The animation map is the simplest concept of the three layers. Each agent gets one and all it does is map animation names, e.g. “Walk”, to a specific animation. The easiest way to implement an animation map is to use something like a dictionary or other associative array if your language supports it. Setting up the animation map might look something like this:

animations["Walk"] = "Walk_injured03";
animations["Run"] = "Run_injured02";
animations["Trip"] = "Trip02";

If you set up your animation sequence graphs to give your animation engine (you know, the one that actually plays animations, not the one being described here) values from your animation map instead of hard values, then you might have the following code in your AnimationSubState class:

               pAgent->animMesh->playAnimation(pAgent->animations[this->anim]);

To break it down: pAgent->animMesh is your animating geometry (in Remote Shepherd’s case, a Havok Animation Mesh) assigned to your agent. playAnimation is simply the play function of your animation mesh. pAgent->animations is the agent’s animation map, and lastly, this->anim is the name of the animation assigned to this AnimationSubState.
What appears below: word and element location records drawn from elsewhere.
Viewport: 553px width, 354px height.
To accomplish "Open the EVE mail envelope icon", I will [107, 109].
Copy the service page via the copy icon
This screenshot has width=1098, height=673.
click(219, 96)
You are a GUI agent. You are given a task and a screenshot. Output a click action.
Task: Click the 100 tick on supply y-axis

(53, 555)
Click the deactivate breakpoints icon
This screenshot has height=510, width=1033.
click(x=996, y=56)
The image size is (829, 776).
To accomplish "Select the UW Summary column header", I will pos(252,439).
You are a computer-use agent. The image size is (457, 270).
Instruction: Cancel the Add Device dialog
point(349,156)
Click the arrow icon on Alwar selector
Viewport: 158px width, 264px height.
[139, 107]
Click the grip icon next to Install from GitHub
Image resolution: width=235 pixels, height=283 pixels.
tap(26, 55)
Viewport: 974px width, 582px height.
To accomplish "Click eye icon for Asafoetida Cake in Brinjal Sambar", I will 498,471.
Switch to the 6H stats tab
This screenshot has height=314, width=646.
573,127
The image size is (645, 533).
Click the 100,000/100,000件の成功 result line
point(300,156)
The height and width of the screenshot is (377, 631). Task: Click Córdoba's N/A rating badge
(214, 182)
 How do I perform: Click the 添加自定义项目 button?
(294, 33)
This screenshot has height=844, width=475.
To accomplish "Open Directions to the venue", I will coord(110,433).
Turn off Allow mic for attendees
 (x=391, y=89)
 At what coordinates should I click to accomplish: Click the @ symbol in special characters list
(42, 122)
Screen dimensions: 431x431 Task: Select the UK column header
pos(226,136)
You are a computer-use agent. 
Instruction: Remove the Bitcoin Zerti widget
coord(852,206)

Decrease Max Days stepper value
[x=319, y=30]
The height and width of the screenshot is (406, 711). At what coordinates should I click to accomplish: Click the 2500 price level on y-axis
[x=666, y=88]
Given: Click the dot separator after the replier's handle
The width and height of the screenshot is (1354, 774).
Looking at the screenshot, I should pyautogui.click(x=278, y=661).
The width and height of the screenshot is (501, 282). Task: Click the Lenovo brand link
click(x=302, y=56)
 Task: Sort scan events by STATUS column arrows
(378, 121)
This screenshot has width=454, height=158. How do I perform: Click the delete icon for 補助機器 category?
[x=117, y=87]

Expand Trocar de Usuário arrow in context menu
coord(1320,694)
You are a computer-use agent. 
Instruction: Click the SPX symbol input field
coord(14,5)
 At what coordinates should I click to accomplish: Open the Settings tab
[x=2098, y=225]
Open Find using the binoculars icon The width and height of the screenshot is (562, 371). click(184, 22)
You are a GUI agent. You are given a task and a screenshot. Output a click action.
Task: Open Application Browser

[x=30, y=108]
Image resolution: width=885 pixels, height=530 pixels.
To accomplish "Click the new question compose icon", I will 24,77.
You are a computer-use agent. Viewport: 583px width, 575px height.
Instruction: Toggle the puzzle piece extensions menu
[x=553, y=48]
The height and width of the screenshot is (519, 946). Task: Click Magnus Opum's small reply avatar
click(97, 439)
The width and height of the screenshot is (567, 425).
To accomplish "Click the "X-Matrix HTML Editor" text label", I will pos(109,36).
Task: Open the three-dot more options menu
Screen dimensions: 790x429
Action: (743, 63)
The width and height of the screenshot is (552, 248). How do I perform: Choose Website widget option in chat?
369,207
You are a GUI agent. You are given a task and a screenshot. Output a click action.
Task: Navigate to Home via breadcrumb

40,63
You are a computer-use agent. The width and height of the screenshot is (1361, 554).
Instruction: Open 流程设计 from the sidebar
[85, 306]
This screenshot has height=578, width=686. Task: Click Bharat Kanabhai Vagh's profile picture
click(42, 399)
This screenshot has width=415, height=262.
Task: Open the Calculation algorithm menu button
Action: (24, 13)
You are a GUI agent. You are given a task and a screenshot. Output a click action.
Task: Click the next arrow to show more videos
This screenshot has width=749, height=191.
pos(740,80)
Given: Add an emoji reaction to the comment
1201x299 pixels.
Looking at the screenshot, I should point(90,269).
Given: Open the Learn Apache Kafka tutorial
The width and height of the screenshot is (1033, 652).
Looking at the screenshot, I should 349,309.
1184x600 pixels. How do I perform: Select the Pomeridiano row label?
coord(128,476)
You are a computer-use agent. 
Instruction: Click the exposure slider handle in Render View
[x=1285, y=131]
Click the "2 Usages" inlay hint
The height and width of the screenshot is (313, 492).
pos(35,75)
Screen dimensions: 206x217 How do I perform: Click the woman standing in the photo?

The benefit of the animation map is that many characters can use the exact same animation state machine and/or animation sequence graphs but still look different thanks to separate animation maps.

Putting it all together

Here’s an example animation setup from Remote Shepherd using all three layers:

             // set up animation map 
            animations["Walk"] = "Walk_male03";
            animations["Run"] = "Run_scared01";
            animations["Trip"] = "Trip02";
            animations["StandToSitBench"] = "StandToSitBench01";
            animations["SitToStandBench"] = "SitToStandBench00";
            animations["Sitting"] = "Sitting03";

            // set up the animation state machine
            this->animStateEngine = new AnimationStateEngine(this->UID);

            // walk state
            AnimationState* walk = new AnimationState(this->UID, "Walk");
            this->animStateEngine->addState(walk);

            // run state, which will actually be an animation sequence graph
            AnimationState* run = new AnimationState(this->UID, "Run");
            this->animStateEngine->addState(run);
            // set up the run animation sequence graph
            AnimationSubState* fleeSS = new AnimationSubState(this->UID, "Run");
            AnimationSubState* tripSS = new AnimationSubState(this->UID, "Trip");
            // add the edges to animation sequence graph
            fleeSS->addEdge(tripSS, 10);
            fleeSS->addEdge(fleeSS, 90);
            tripSS->addEdge(fleeSS, 1.0);
            // add each substate to the run state
            run->addSubState(fleeSS);
            run->addSubState(tripSS);
            // set the starting state of this animation sequence graph
            run->setCurrentSubState(0);

            // sit state
            AnimationState* sit = new AnimationState(this->UID, "Sitting");
            this->animStateEngine->addState(sit);

            // add the edges to the animation state machine
            walk->addEdge("Sitting", "StandToSitBench");
            run->addEdge("Sitting", "StandToSitBench");
            sit->addEdge("Walk", "SitToStandBench");
            sit->addEdge("Run", "SitToStandBench");

Let’s Review

The point of creating this system was two-fold: to allow character animations to be more interesting and varied without putting a huge strain on our animation team, and to provide the AI system a means of controlling character animations without actually being too involved in it. The second goal is accomplished quite easily by setting up our finite state machine to be smart about transitions. Accomplishing the first goal is a little more involved. By using a layered system of finite state machines, Markov chains and dictionaries we can create complex, varied, and dynamic character animations by combining simple atomic animations. A nice side-effect of the use of a Markov chain is that personality can be created in an agent by tweaking the edge weights. For a development team with a small art division, and especially one with a project like Remote Shepherd in which much of the game is watching character animations, this system was vital, and helped a great deal in accomplishing our core design goal.